А как здорово мы втроём играли! Дозор воровал у мамы для меня конфеты. Конфету он приносил аккуратно, за хвостик, старался не обслюнявить, и тихонько пихал мне в руку. Это было сигналом к сумасшествию, называемому «игра в ёжика». Я хлопала в ладоши и кричала: «Молодец, Дозор! А где же наш ёжик?» Тут же прибегал Васька (если был где-то поблизости). Он сворачивался клубком, как ёжик, и Дозор начинал катать этот клубок по дому, а я пыталась его отнять. Иногда Дозор брал Ваську в зубы и убегал с ним на улицу. И мы носились вокруг дома до полного изнеможения.

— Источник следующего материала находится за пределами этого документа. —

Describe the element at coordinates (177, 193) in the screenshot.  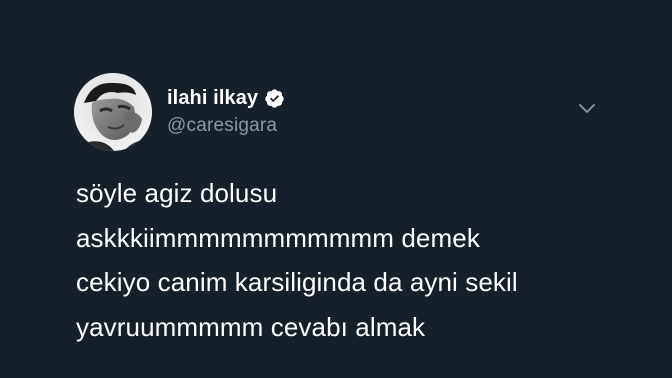
I see `tweet-text-line: söyle agiz dolusu` at that location.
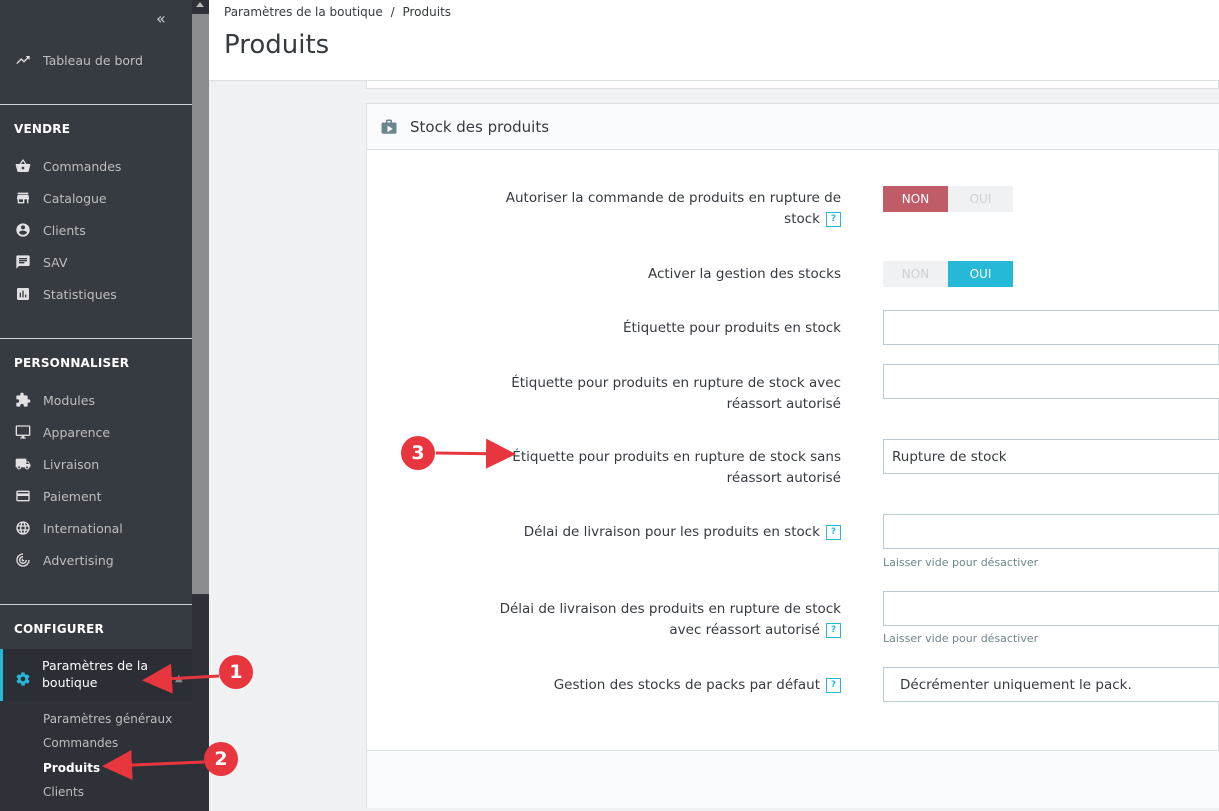  I want to click on sidebar-item-modules: Modules, so click(54, 400).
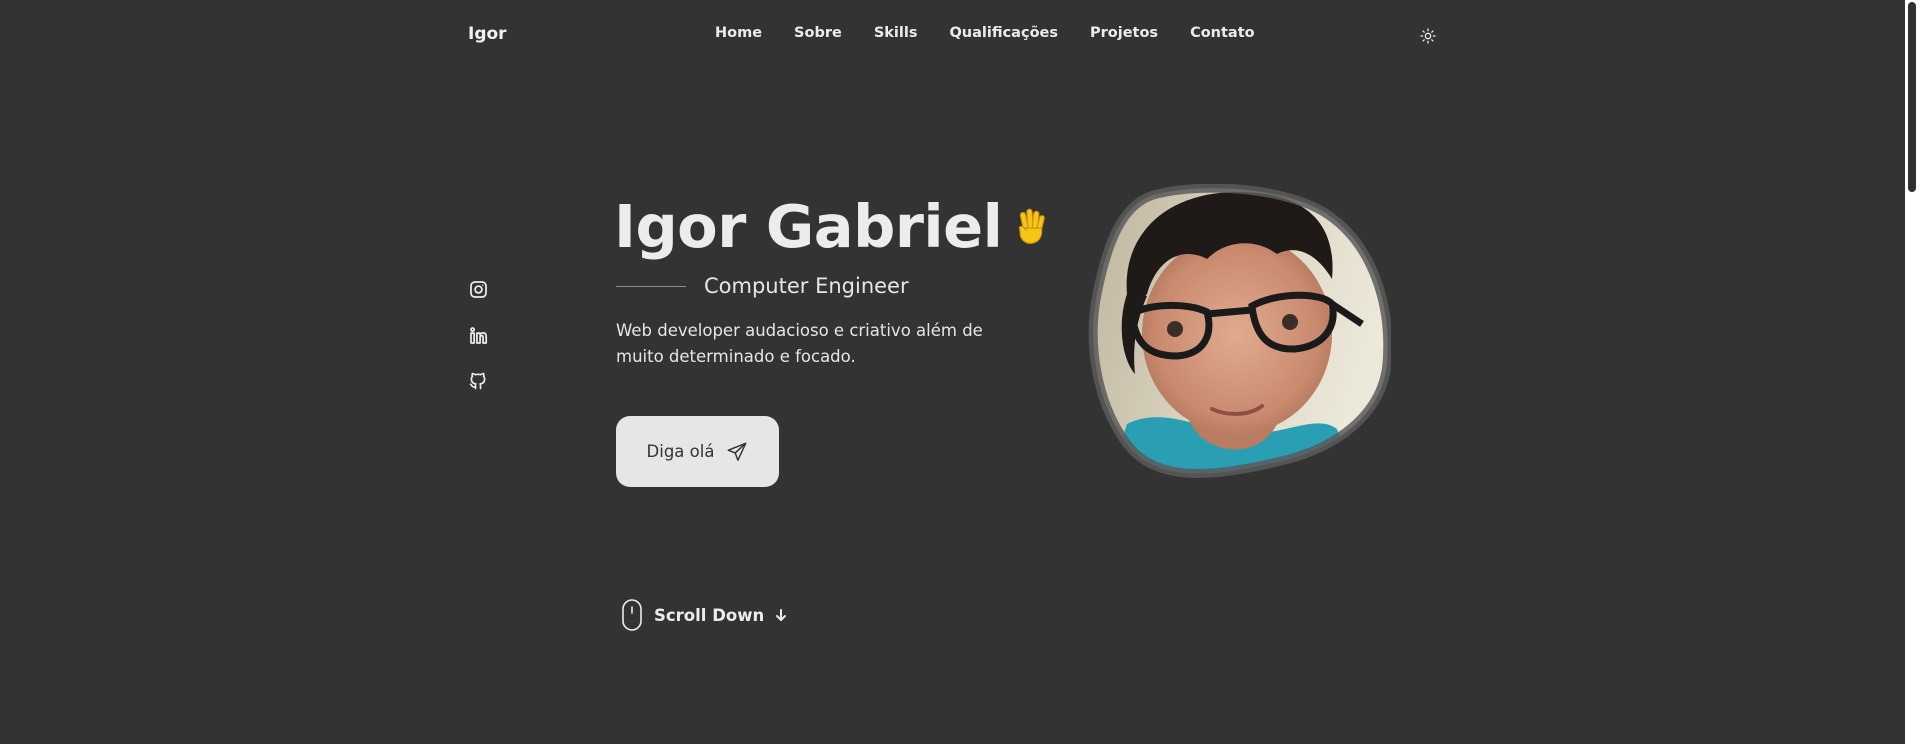  Describe the element at coordinates (1124, 33) in the screenshot. I see `nav-projetos: Projetos` at that location.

Когда папе некогда было гулять с Дозором, он надевал на него намордник и говорил: «Гуляй час!» или: «Дозор, не долго!». Это означало 15—20 минут. И Дозор чётко знал своё время. Но однажды вместо двадцати минут он пришёл домой через два часа, грязный и без намордника. Лёг у папиных ног и закрыл глаза. Отец его выдрал ремнём. Дозор не шевельнулся и голоса не подал, а я сидела и тихонько плакала, мне было жалко Дозора. Потом папа отвёл его в сарай и посадил мордой в тёмный угол. Сказал: «Сиди!» и ушёл. А мне ходить в сарай и жалеть Дозора не велел. Но я не послушалась. Как только отец ушёл, я тут же побежала освобождать Дозора. Я говорила ему ласковые слова, гладила и ласкала. Но Дозор со мной не пошёл. Лизнул меня в щёку и отвернулся опять в угол, как его отец посадил. Вдруг, слышу, у моих ног заурчал кто-то. Смотрю, а это Васька. Ходит вокруг Дозора, бодает его и мурлычет. Хотела я кота из сарая унести, но он из рук моих вырвался и снова к Дозору вернулся. Так я и ушла ни с чем. Мне было очень обидно, я долго плакала и вечером не пошла с папой в сарай – Дозора прощать. Но папа сказал, что Дозор умница, и мне обижаться на него не следует. «У настоящей собаки, – сказал папа, – хозяин может быть только один. Остальные – друзья. А наш Дозор – настоящая собака!»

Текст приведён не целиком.